Me: “Macy, boys are disgusting. School work and never going out with boys until your 26 years old is really the way to safely go about living your life.

“Now, your brother was brought into this world simply to provide protection against the gross boys who might try to hold your hand, caress your hair, or baby-jesus forbid…kiss you. You should not kiss Grayson, yet merely thank him when he beats-down a young lad who’s entered your ‘personal zone.’”

Grayson: “Mommy, is that true? Is that really why I’m on Earth?”

Wife: “No dear, your father’s an idiot and a freak-of-nature. You are with our family because we love you and wanted a beautiful young boy to share our lives with.”

Macy: “Mommy?! Can I really not kiss boys until I’m 26 years old?”

Wife: “Yes dear. Sorry, but those are the rules.”

When the kids weren’t looking the wife and I gave a quick fist-bump to each other. Now THAT’s good parenting!

 Share

Wednesday
Feb032010

I've Got 99 Problems & My Zipper Is 1

My son has what we call in the business, a problem “shutting the ole submarine hatch.”

Eight out of 10 times the boy goes to pee, he will undoubtedly come strutting out with his zipper wide open to the world. If he were John Holmes, he would have felt the breeze and nipped that little zipper problem in the bud a long time ago. But he’s only seven, and he’s packin’ heat the only way a seven-year-old can, and has no idea his junk has only one more layer of clothing to surpass before getting a front row seat to the world outside.

So I let him know…:

  • “Hey Grayson, the cucumber has left the salad my friend.”
  • “Grayson! You’ve got a security breach at Los Pantaloons.”
  • “Whoa there slugger, Paul and Mary aren’t here so put Peter away!”
  • “Hey man…you’ve got a hole in your jeans!”

The list is long, but they all leave the boy screaming, “awe come on!!” and buckling over to quickly zip his cage up while looking around to gage the level of embarrassment he should feel.

And the messed up thing—I swear the shit is becoming contagious. I kid you not, a few weeks ago I went to spend the day with the executive director of a potential job I may get, and that’s when the zipper-down-bug struck.

I’d been there at least two hours. I’d leaned back in my chair, arms on my head all confident during conversation. I’d crossed and uncrossed my legs many times. I stood at one point to talk on the phone for a couple minutes, pacing back and forth. It wasn’t until well into the meeting, when I was doing another kicked-back movement that I happened to look down and notice my zipper had its “O-face” on.

STUDY MATERIAL -
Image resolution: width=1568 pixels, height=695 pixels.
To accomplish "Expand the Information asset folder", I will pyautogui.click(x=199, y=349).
--
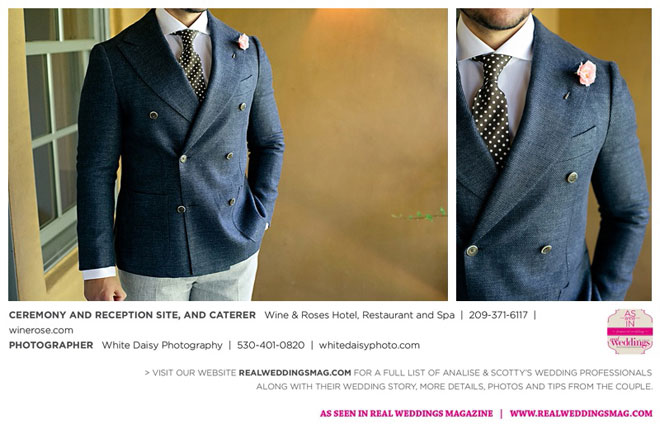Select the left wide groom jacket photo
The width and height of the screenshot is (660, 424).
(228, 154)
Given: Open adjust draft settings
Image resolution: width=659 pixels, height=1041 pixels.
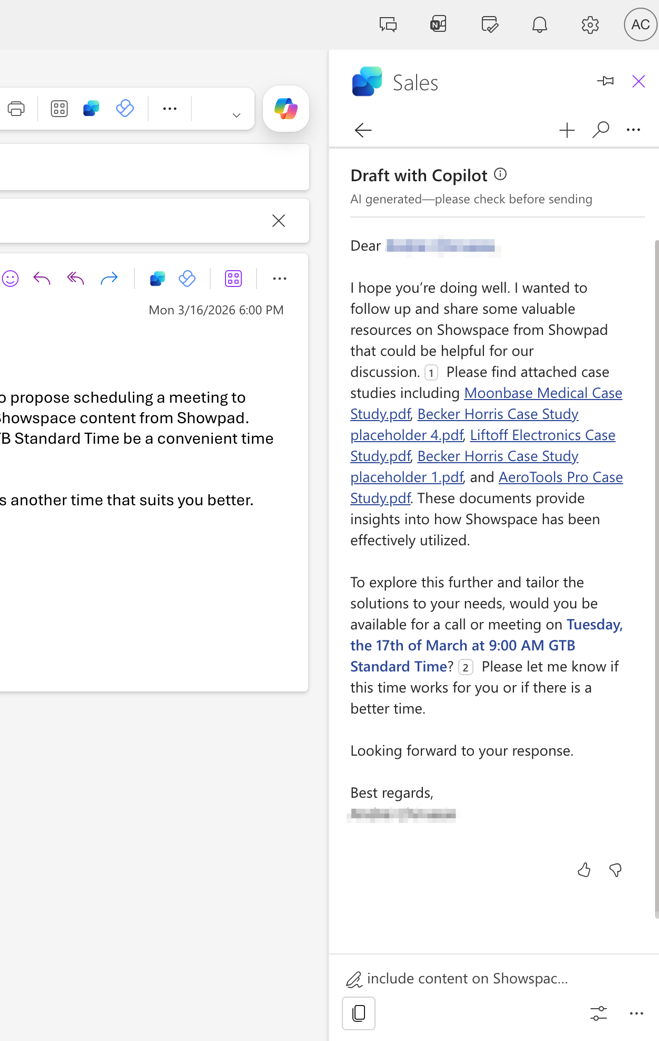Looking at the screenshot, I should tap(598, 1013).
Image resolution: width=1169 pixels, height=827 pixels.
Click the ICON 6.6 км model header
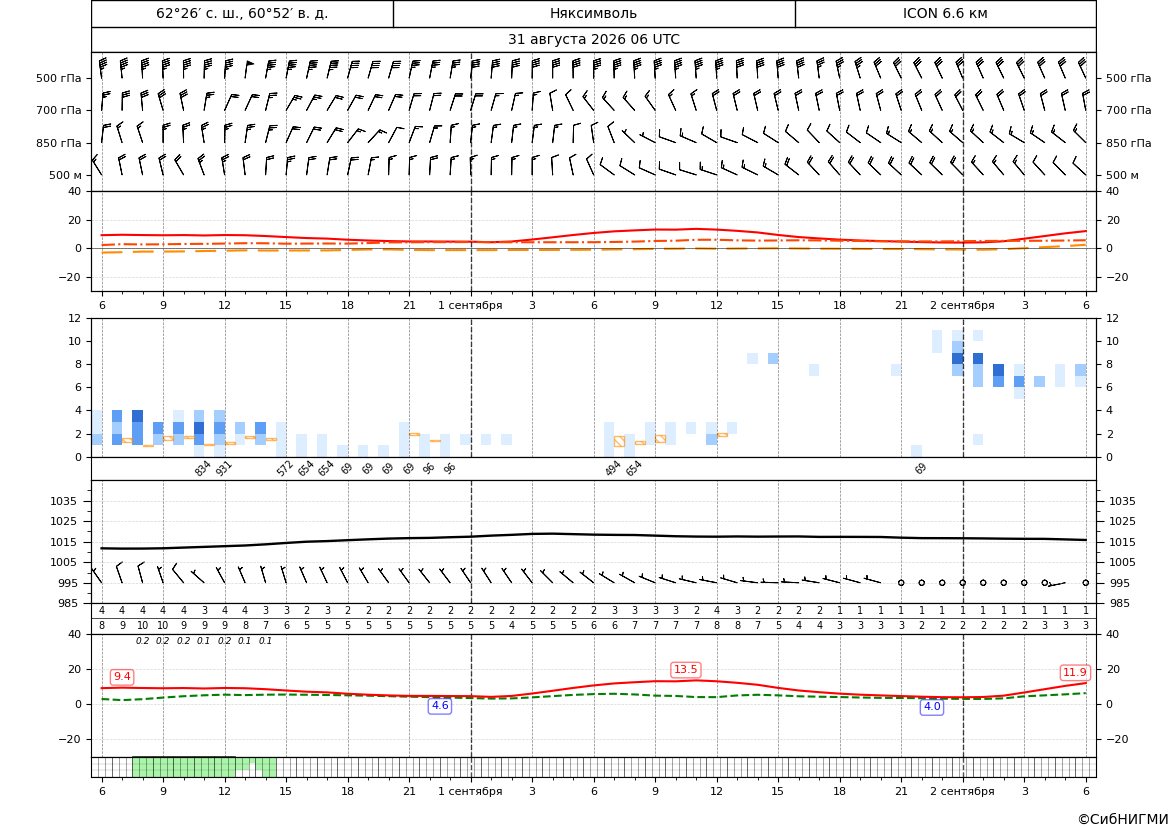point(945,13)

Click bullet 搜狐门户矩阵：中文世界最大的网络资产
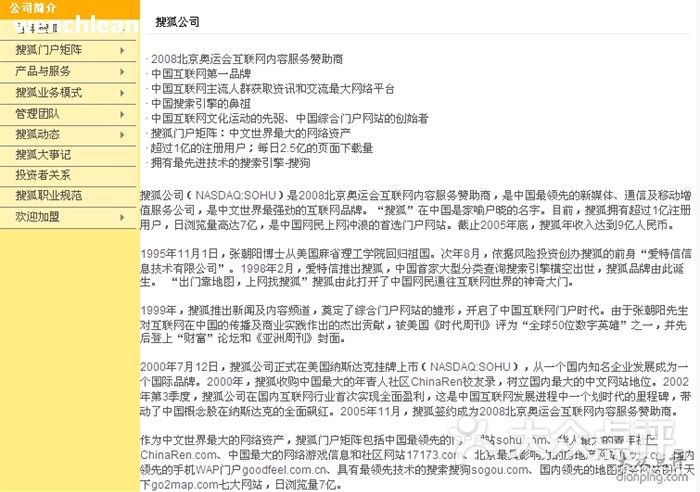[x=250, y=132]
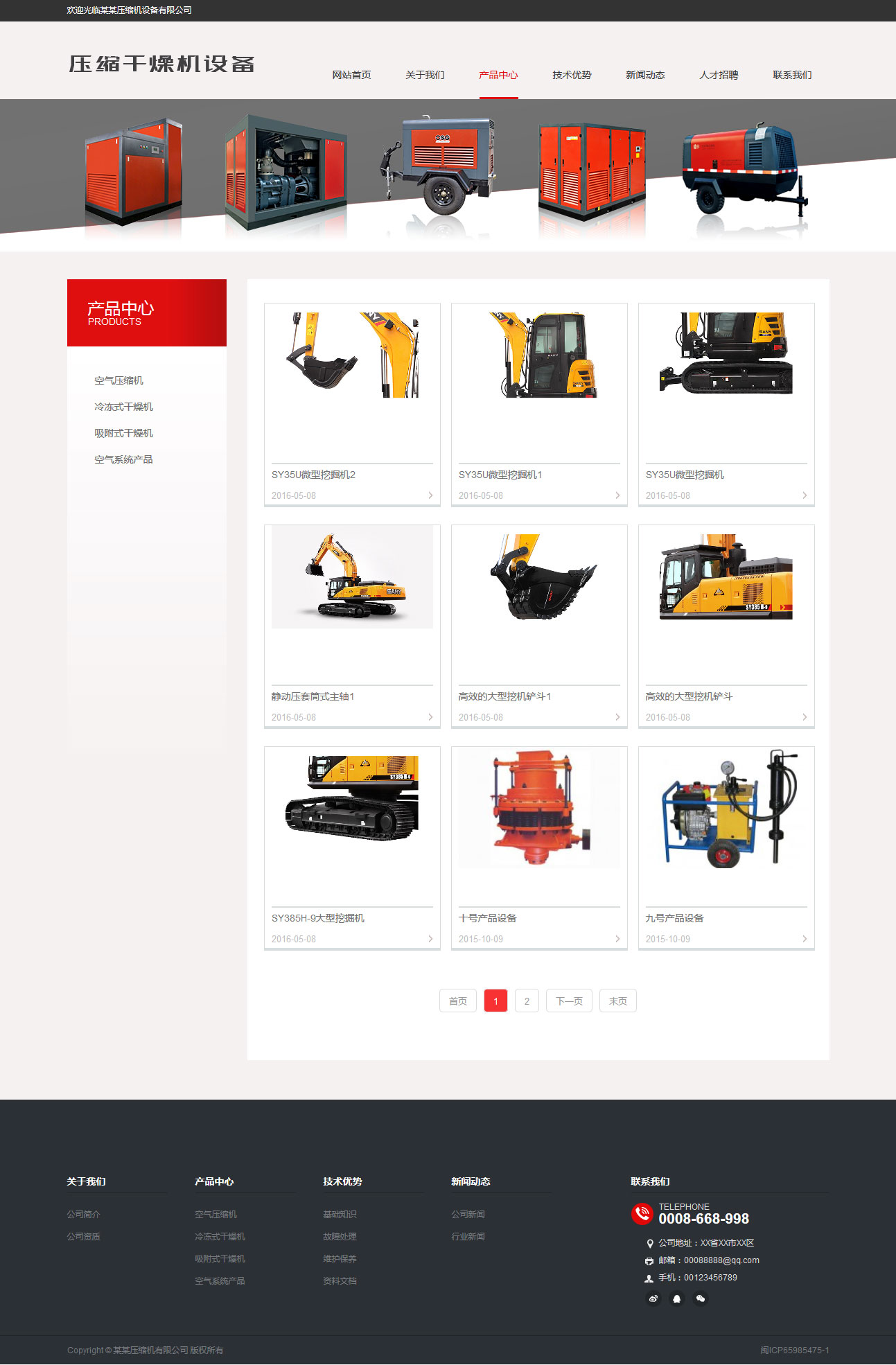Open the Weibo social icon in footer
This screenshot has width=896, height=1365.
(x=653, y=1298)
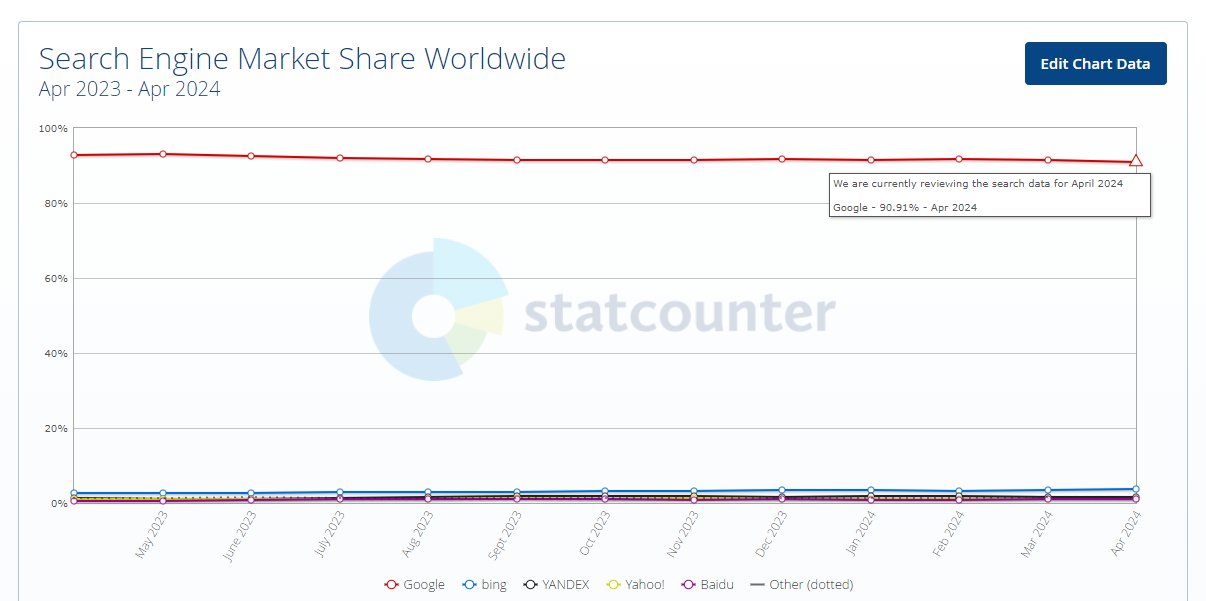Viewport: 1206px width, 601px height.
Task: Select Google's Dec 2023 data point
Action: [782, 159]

QUESTIONS TO ANSWER -
a - In the parenting blog excerpt above, how old is the son who keeps leaving his zipper open?
b - List every line the narrator of the parenting blog excerpt quotes himself using to tell Grayson that his zipper is down.
c - Pick up the parenting blog excerpt right after its last sentence, about the narrator noticing his own open zipper during the meeting, and continue it in the same voice.

ANSWERS TO THE PROBLEMS -
a - Seven years old.

b -
- "Hey Grayson, the cucumber has left the salad my friend."
- "Grayson! You've got a security breach at Los Pantaloons."
- "Whoa there slugger, Paul and Mary aren't here so put Peter away!"
- "Hey man…you've got a hole in your jeans!"

c -
Yeah, it wasn’t just a half-way unzip, or an unzip with a small little pooch of a hole showing…no…it was as if I’d stuck a pencil in there to prop it open as wide as it could go, hung bedazzled banners around it and shone spotlights from all angles.

I dropped the Cool Hand Luke look like a bad habit and went into, doubled-over-I-look-like-I-may-shit-myself-if-I-don’t-find-a-bathroom-NOW look—which, in retrospect, is significantly worse than letting my potential boss know that I was sporting green skibbies that day.

Continuing to act interested and engaged, I nodded, took notes and dropped mad ideas. And, when the time was right, I said, “I’m gonna take a quick break and be right back.”

This nightmare has happened two more times to me, the most recent was a couples days ago at the Museum of Science and Industry when I discovered a docent checking out my “junk.” Out of habit I lightly brushed myself to get a quick blind-man’s read on why the stares, when I felt the dreaded openness.

The boy and I will survive. We’ll make it through this tortured time in our lives. Although, it does leave many questions unanswered.

  • Why the hell is this dreaded disease so contagious?
  • Will the boy eventually wear his button-fly’s open?
  • Will that problem then head north and leave him with the horrific disease of Leaving-Your-Shirt-Half-Unbuttoned-So-Everyone-Can-See-The-Wolly-Mammoth-On-Your-Chest.
  • If so, will he be destined to wear gold chains and rings, too?
  • Will my son become a hack bowler, drink only Budweiser (a sincere plug to this wonderful company who should definitely be advertising on my blog), and comb his hair straight back?
  • At what age do people stop telling your zipper is down?
  • And, why, when it’s so much fun to say, “Hey, cowboy, wanna put the gun away?”